Im Grundsatz komme der wirtschaftliche Erfolg allen 211 Mitgliedsverbänden zugute. Auch die Stadt Zürich profitiere davon, dass der Hauptsitz des wohl mächtigsten Sportverbandes weltweit in der Schweiz liege. Ein Votant aus den Reihen der Besucher äusserte sein Unverständnis darüber, dass die FIFA quasi ein „steuerbefreites Unternehmen“ sei. FIFA-Mann Koch betonte, dass der Weltfussballverband der Stadt Zürich auf freiwilliger Basis jährlich 18 Millionen Franken vergüte. „Es wäre doch unsinnig, wenn weiteres Geld nicht wichtigen Fussball-Entwicklungsprojekten zugute kommen würde“, sagte Koch.

Im Übrigen würden derzeit rund 70 der 211 Landesverbände keine Zahlungen erhalten, weil die Strukturen im Land und im Verband nicht stimmten.

Prozess der Imagekorrektur läuft
Die FIFA ist in den letzten Monaten und Jahren wegen mutmasslich undurchsichtiger Machenschaften wiederholt in die Schlagzeilen geraten. Alexander Koch legte dar, dass entgegen dem Bild, welches gerne in den Medien vermittelt worden sei, die FIFA nicht in Alleinherrschaft geführt werde. „Um Entscheidungen zu treffen, gibt es die Jahreshauptversammlung, an welcher sämtliche Landesverbände Stimmrecht haben“, betonte er.

Der FIFA-Hauptsitz in Zürich sei alleine für die Administration zuständig und setze seine Ressourcen für die Entwicklung des Spiels ein. Es gelte zudem, die Welt mit dem Fussballsport zu berühren und in vielen Ländern die Voraussetzungen zu schaffen, um eine bessere Zukunft zu gestalten.

Im Bereich der Good Governance habe die FIFA seit 1998 regelmässig Verbesserungen vorgenommen.
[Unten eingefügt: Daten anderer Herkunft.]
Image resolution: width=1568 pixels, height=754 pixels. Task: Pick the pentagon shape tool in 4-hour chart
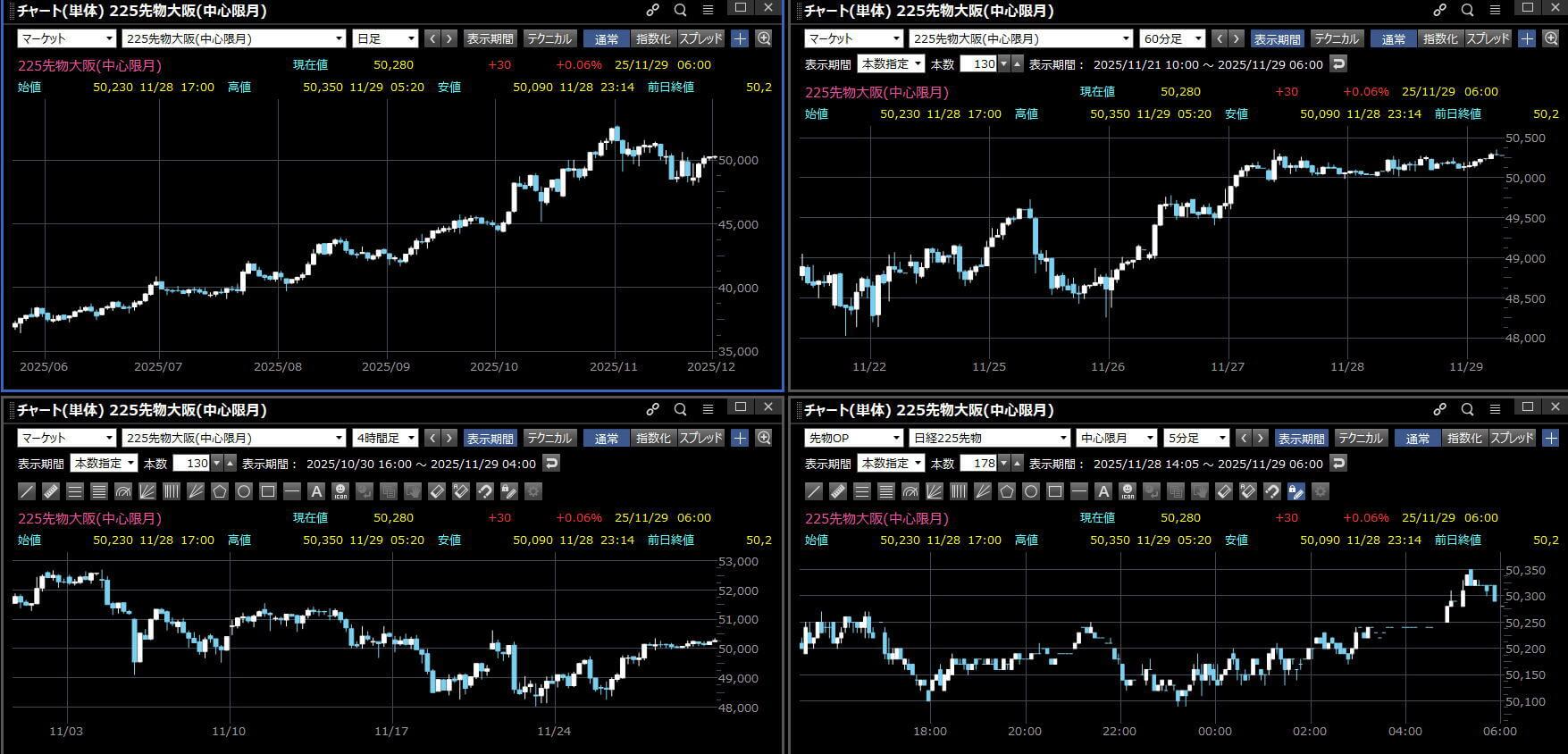[x=220, y=491]
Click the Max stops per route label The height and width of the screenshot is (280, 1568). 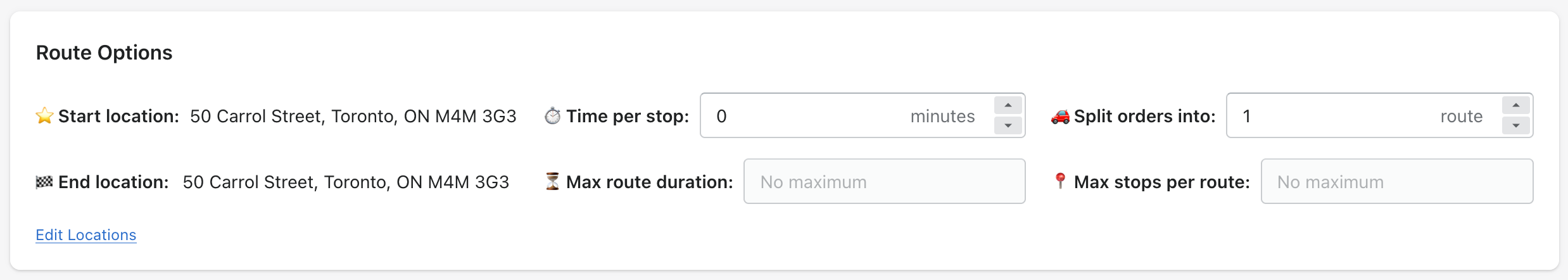1161,182
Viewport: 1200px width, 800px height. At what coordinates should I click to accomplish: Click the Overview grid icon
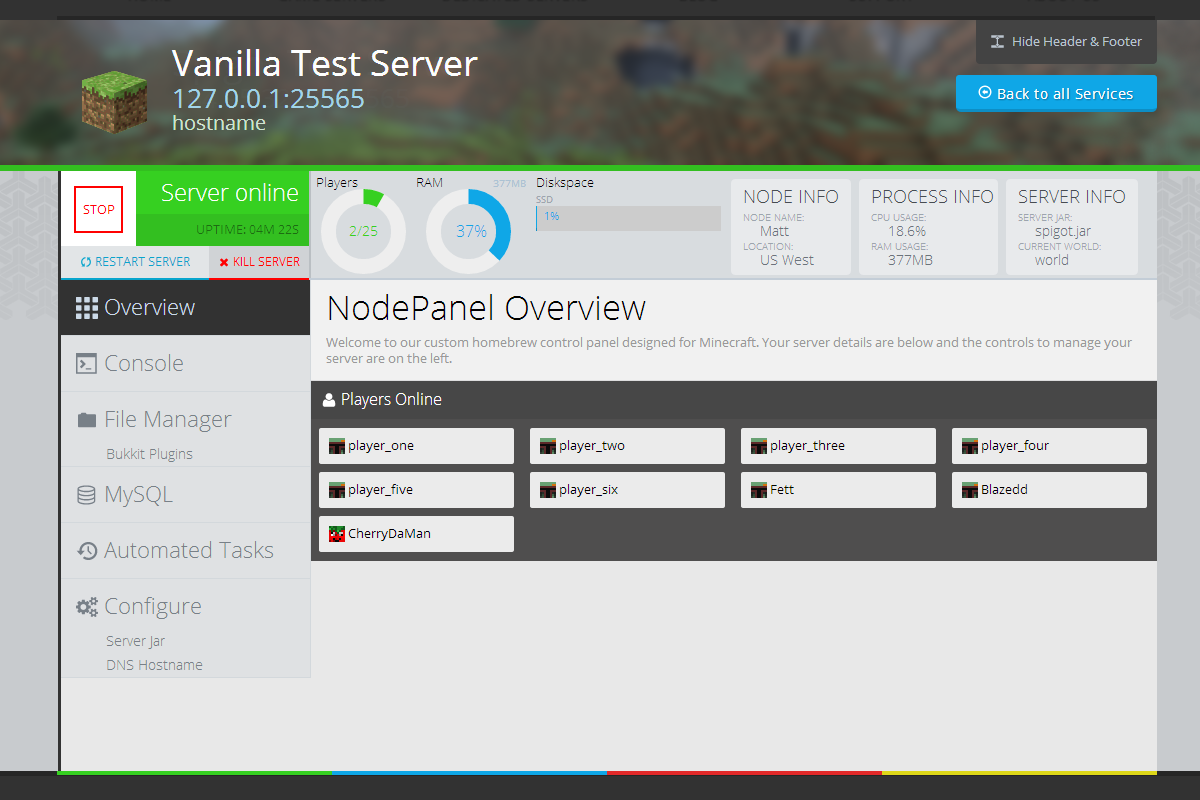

Weitere Reformwellen seien in den vergangenen Jahren eingeleitet worden. „Wir müssen uns aber, wie dies auch anderen grossen Verbänden so ergeht, bewusst sein, dass wir als Organisation immer wieder Anlass zu Kritik geben werden. Es ist nun einfach mal so, dass sich vor allem politische Einflüsse nie ganz unterbinden lassen“, betonte Koch.

Im Anschluss an diesen aufschlussreichen Austausch im FIFA-Auditorium begab sich die Alumni-Gesellschaft auf einen Rundgang durch das FIFA-Gebäude. Bei einer „spaghettata“ im nahen italienischen Speiselokal Dieci alla zoo konnten die gewonnenen Eindrücke gemeinsam verarbeitet werden.